When copying the data below, keep only the lines from the one with "Viewport: 268px width, 270px" through the one with "Task: Click the euro coin hand finance icon", word for word, and skip the pictures.

[[ DATASET EXCERPTS, beginning ]]

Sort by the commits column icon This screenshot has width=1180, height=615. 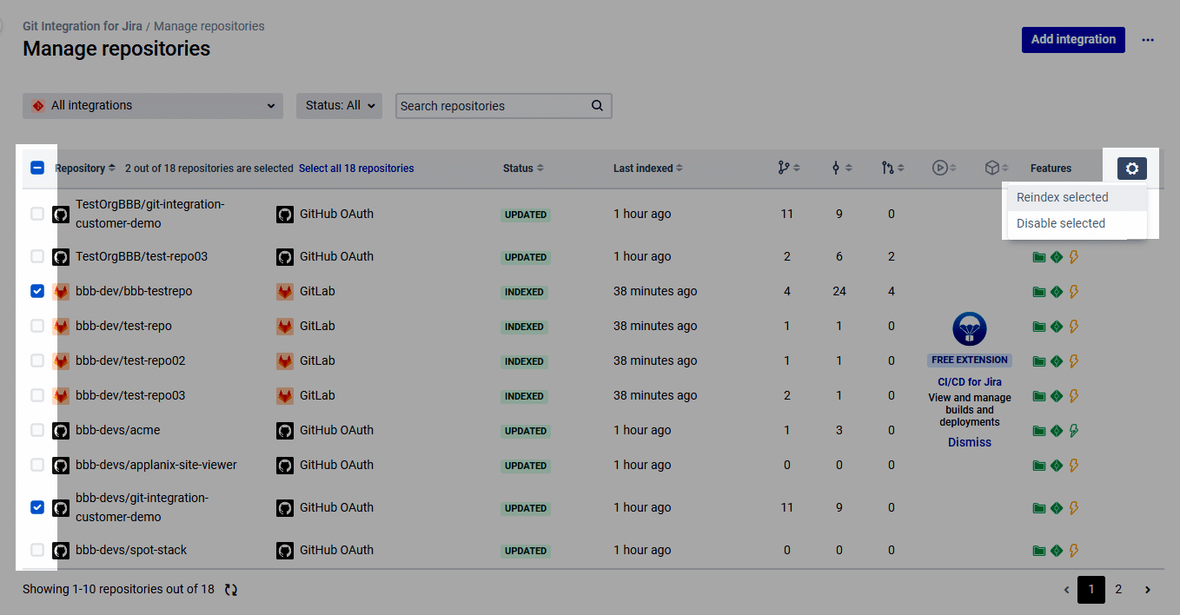click(841, 168)
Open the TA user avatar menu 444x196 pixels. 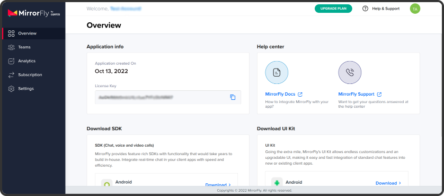coord(415,9)
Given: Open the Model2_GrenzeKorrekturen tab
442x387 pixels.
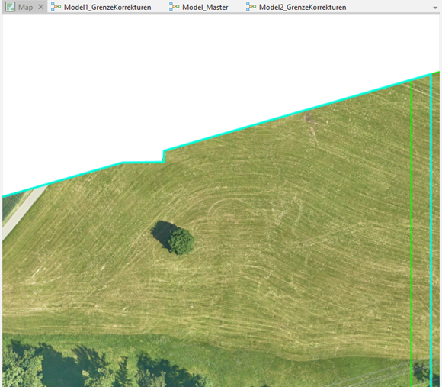Looking at the screenshot, I should coord(296,7).
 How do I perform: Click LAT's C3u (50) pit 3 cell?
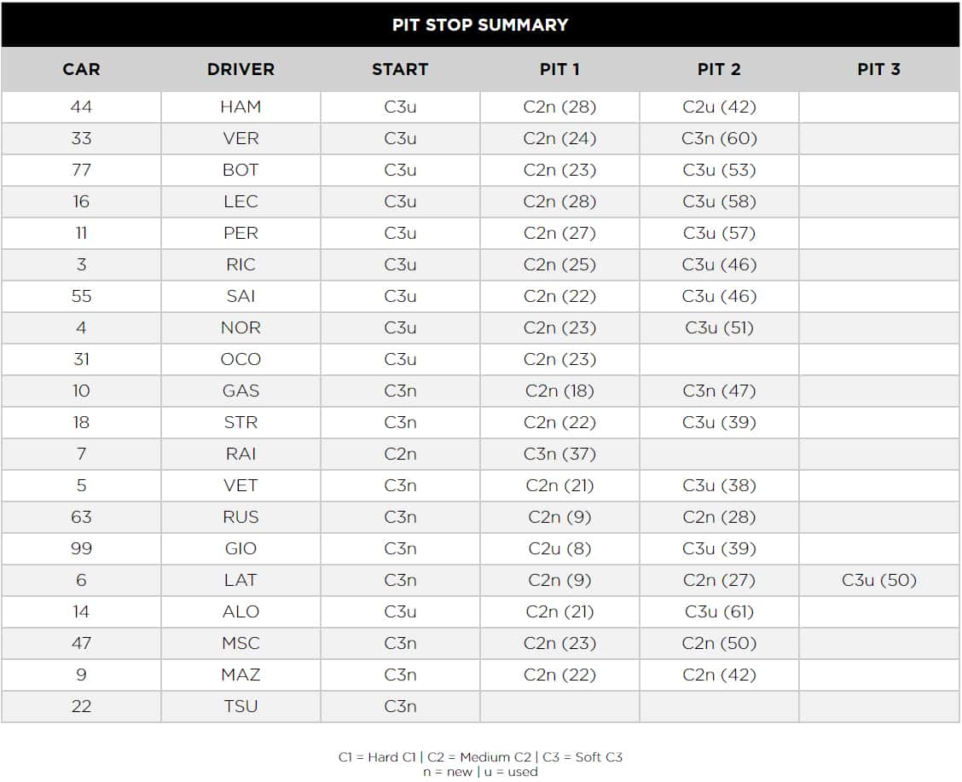pyautogui.click(x=879, y=580)
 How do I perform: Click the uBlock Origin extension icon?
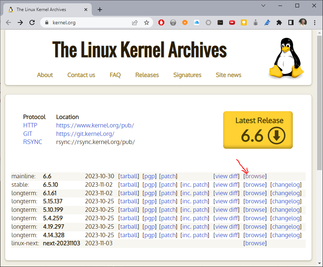pyautogui.click(x=161, y=22)
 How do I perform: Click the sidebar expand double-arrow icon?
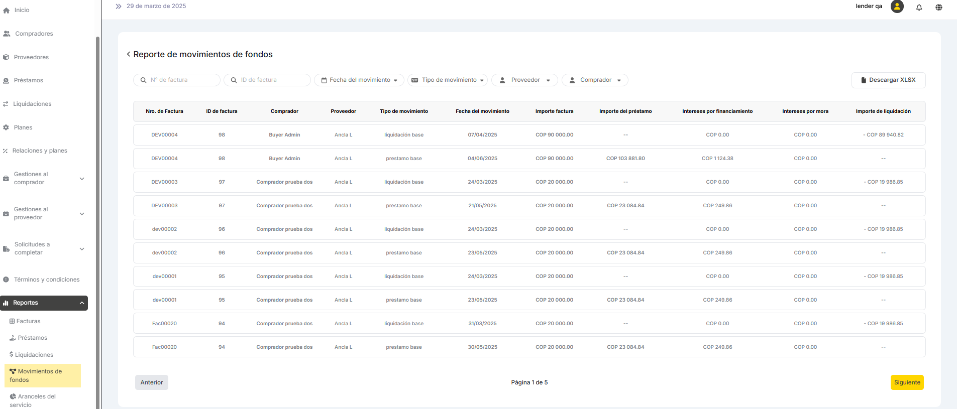tap(119, 7)
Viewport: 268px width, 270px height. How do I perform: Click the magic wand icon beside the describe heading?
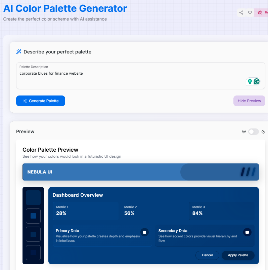point(18,51)
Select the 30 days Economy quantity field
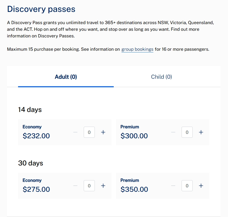The image size is (228, 217). (x=89, y=186)
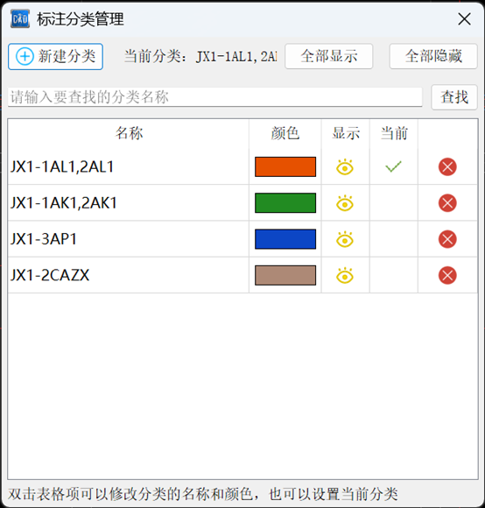Screen dimensions: 485x508
Task: Focus the category name search field
Action: 215,97
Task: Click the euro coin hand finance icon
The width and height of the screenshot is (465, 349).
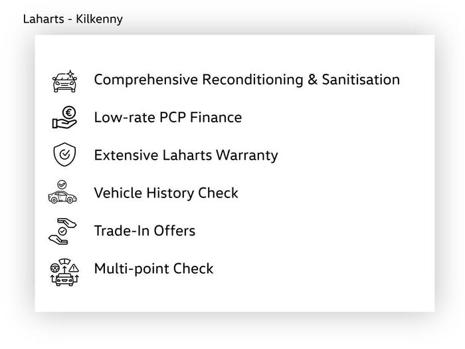Action: click(64, 118)
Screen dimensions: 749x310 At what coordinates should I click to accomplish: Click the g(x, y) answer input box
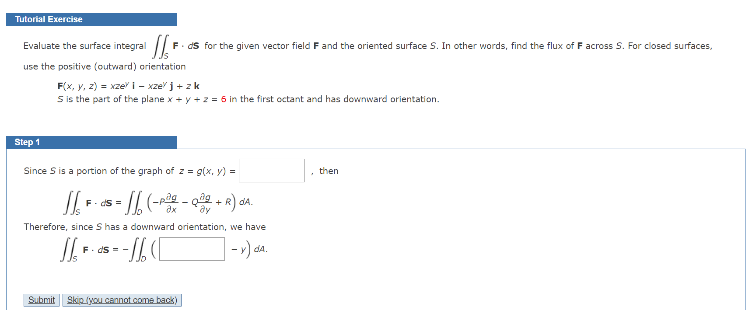[271, 171]
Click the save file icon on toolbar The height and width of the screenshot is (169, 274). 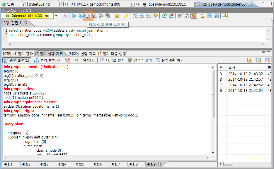coord(209,16)
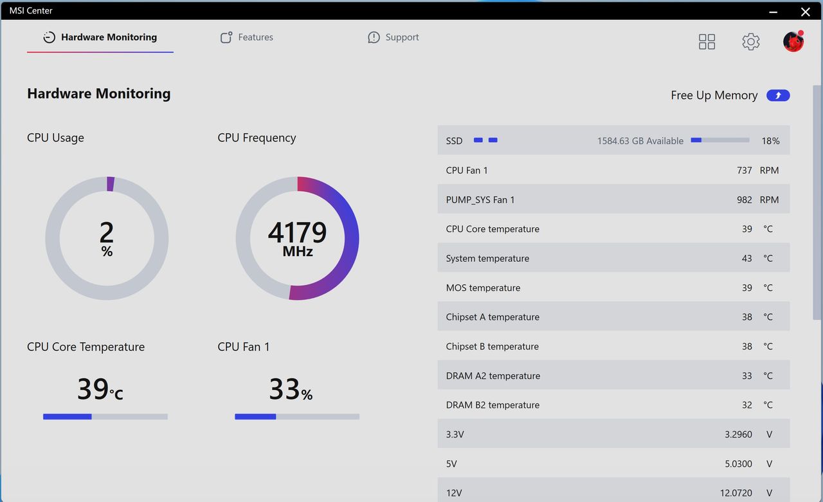Click the CPU Frequency 4179 MHz gauge
This screenshot has height=502, width=823.
coord(297,238)
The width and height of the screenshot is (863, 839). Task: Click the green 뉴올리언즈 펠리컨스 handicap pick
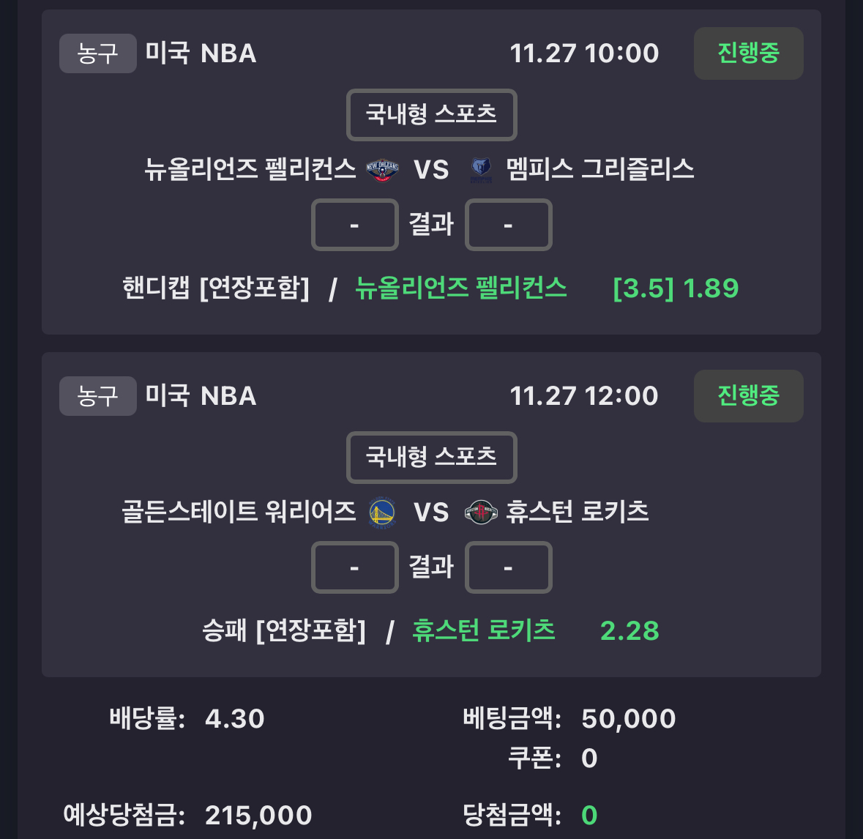coord(461,288)
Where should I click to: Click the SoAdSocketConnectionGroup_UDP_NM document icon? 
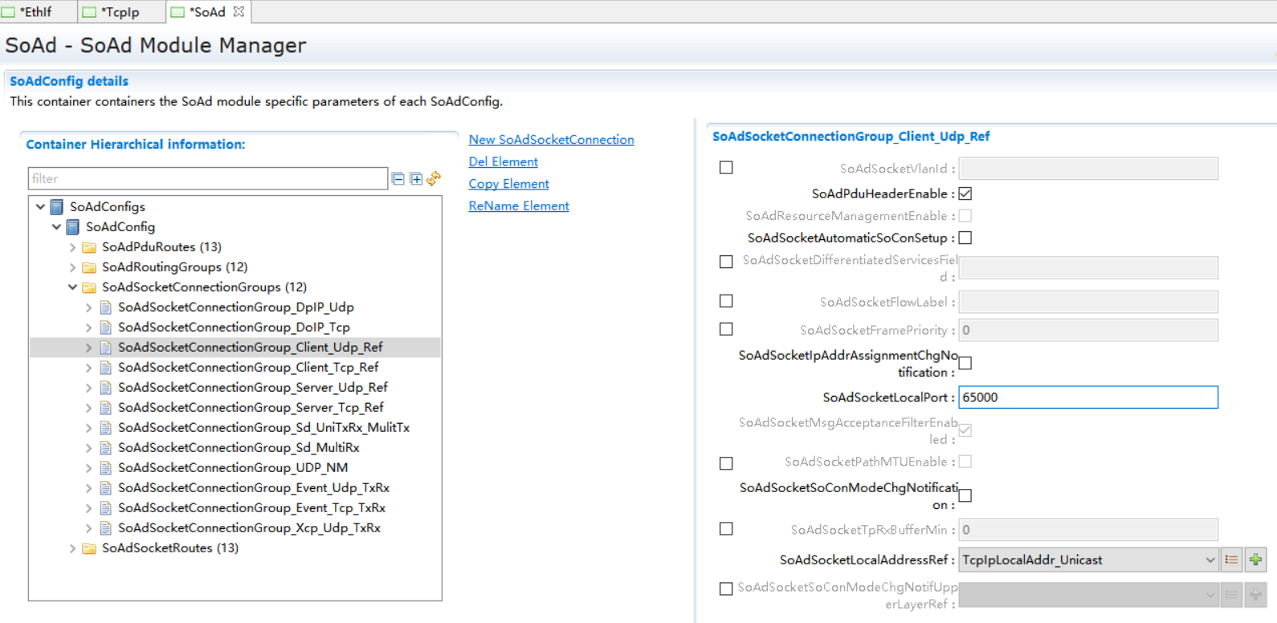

[[ DATASET EXCERPTS, end ]]

YOUR RESPONSE:
Viewport: 268px width, 270px height. How do I perform: Click the magic wand icon beside the describe heading?
point(18,51)
Select the 30 days Economy quantity field
The image size is (228, 217). (x=89, y=186)
Screen dimensions: 485x508
Task: Focus the category name search field
Action: 215,97
Task: Click the euro coin hand finance icon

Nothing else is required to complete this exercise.